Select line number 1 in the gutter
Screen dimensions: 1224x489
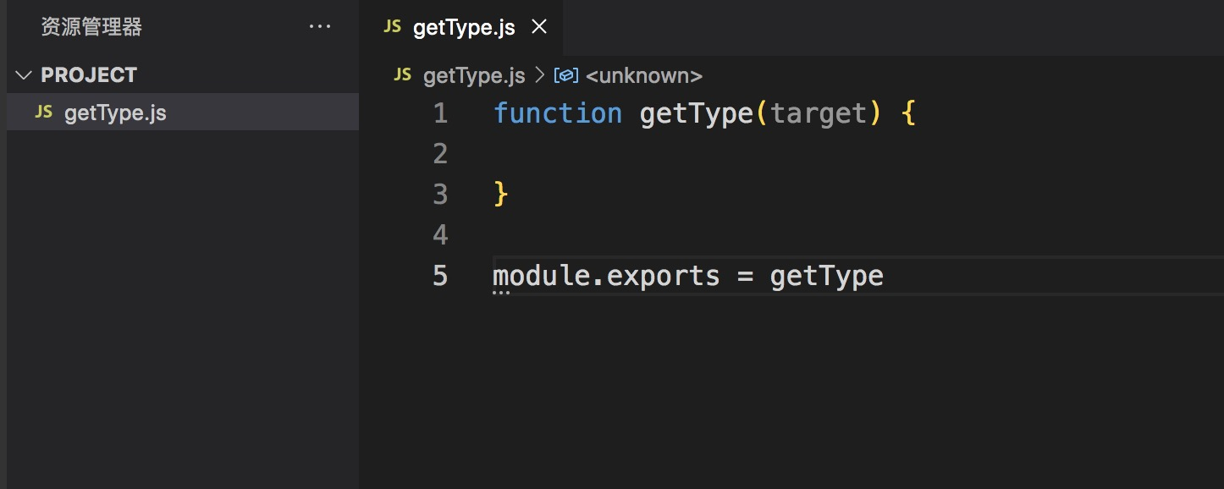[x=440, y=113]
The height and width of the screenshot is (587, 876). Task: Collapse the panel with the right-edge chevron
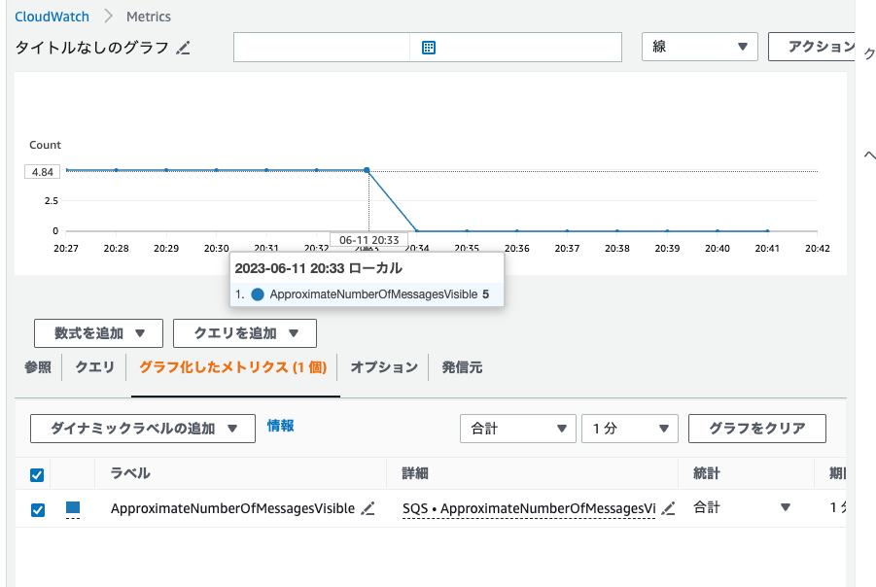pos(870,155)
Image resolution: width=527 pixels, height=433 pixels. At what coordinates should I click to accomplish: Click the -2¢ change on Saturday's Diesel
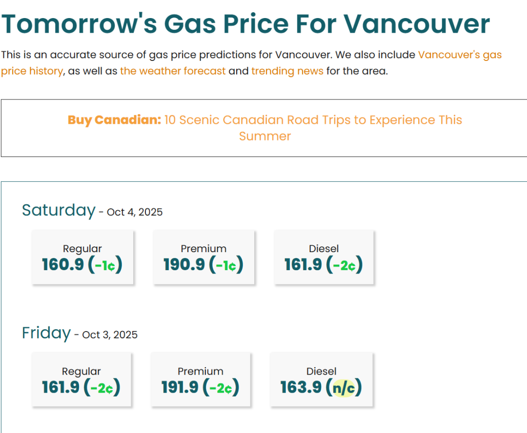[x=347, y=265]
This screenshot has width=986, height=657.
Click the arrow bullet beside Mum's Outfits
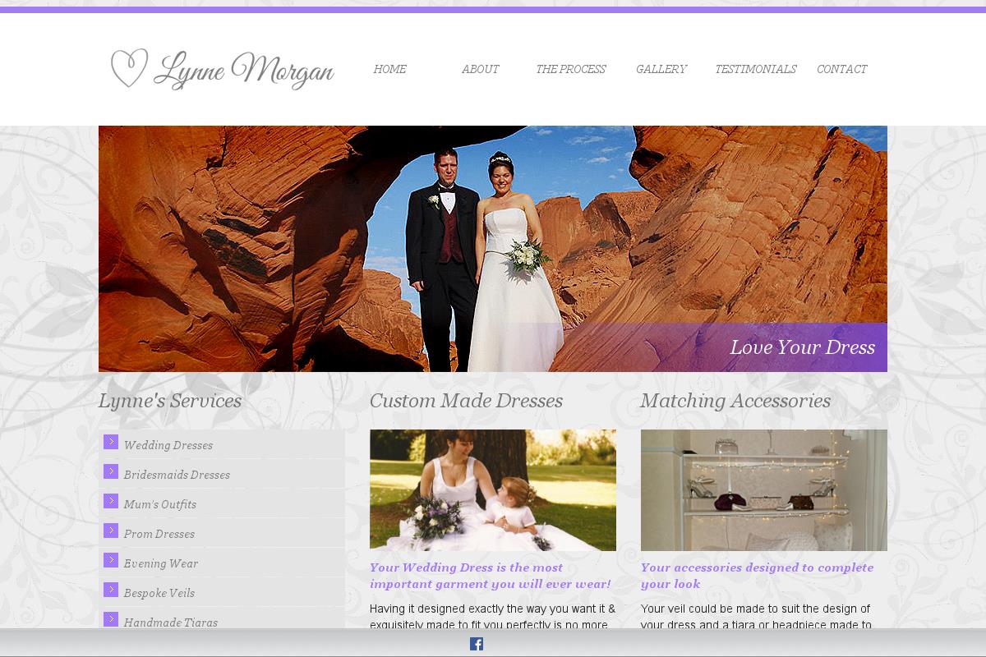point(111,501)
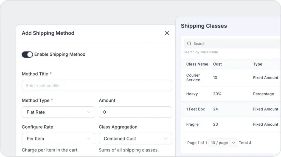Select the Heavy shipping class row
Screen dimensions: 281x157
tap(192, 94)
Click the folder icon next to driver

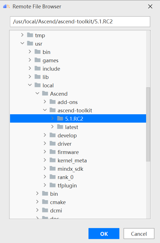coord(53,143)
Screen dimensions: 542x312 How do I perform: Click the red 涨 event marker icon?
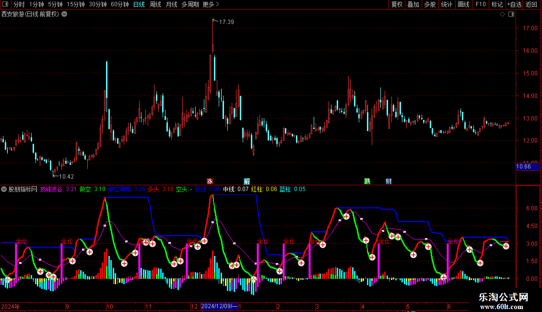click(x=210, y=181)
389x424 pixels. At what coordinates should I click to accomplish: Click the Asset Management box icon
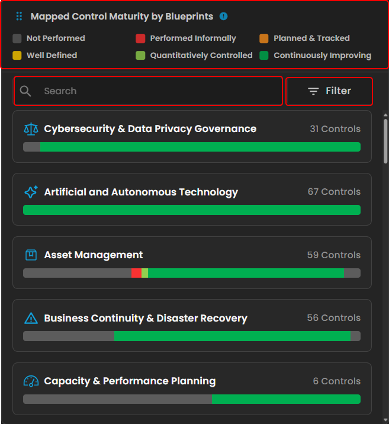(x=30, y=255)

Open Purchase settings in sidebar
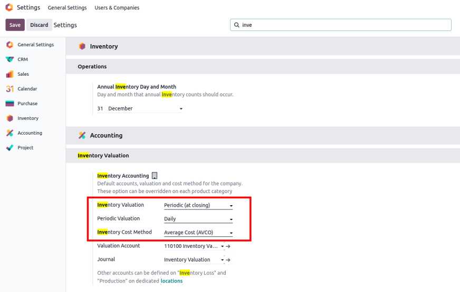click(27, 104)
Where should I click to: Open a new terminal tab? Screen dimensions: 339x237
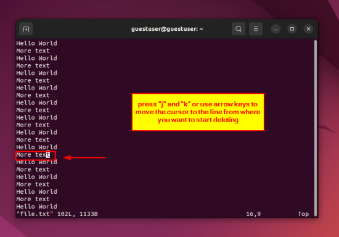point(26,29)
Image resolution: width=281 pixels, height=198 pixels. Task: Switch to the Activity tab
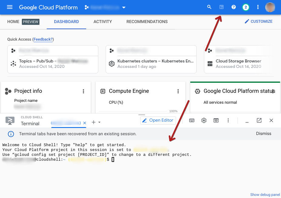coord(103,22)
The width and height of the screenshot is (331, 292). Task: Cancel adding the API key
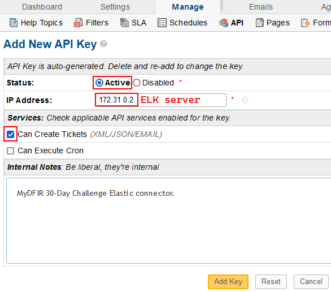click(x=311, y=282)
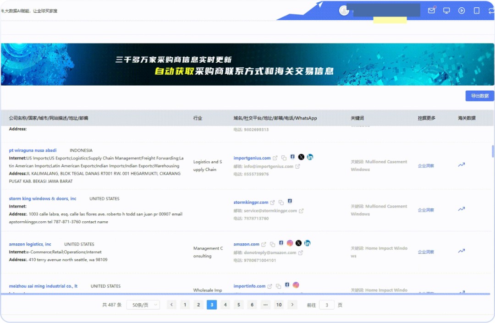Select page 5 in pagination
This screenshot has width=495, height=323.
(239, 305)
========================================================================
→ Task requirements
Return all the material exactly, pictures excluded.

→ Solved problem
Select line number 1 in the gutter
Screen dimensions: 1224x489
[x=440, y=113]
The height and width of the screenshot is (587, 876). Task: Collapse the panel with the right-edge chevron
pos(870,155)
Image resolution: width=527 pixels, height=433 pixels. At what coordinates should I click to accomplish: Click the -2¢ change on Saturday's Diesel
[x=347, y=265]
This screenshot has width=986, height=657.
Click the arrow bullet beside Mum's Outfits
point(111,501)
Select the Heavy shipping class row
Screen dimensions: 281x157
tap(192, 94)
Click the folder icon next to driver

coord(53,143)
Screen dimensions: 542x312 How do I perform: Click the red 涨 event marker icon?
click(x=210, y=181)
389x424 pixels. At what coordinates should I click to accomplish: Click the Asset Management box icon
(x=30, y=255)

Open Purchase settings in sidebar
click(27, 104)
Where should I click to: Open a new terminal tab? Screen dimensions: 339x237
point(26,29)
Image resolution: width=281 pixels, height=198 pixels. Task: Switch to the Activity tab
coord(103,22)
The width and height of the screenshot is (331, 292). Task: Cancel adding the API key
click(x=311, y=282)
Select page 5 in pagination
This screenshot has width=495, height=323.
(239, 305)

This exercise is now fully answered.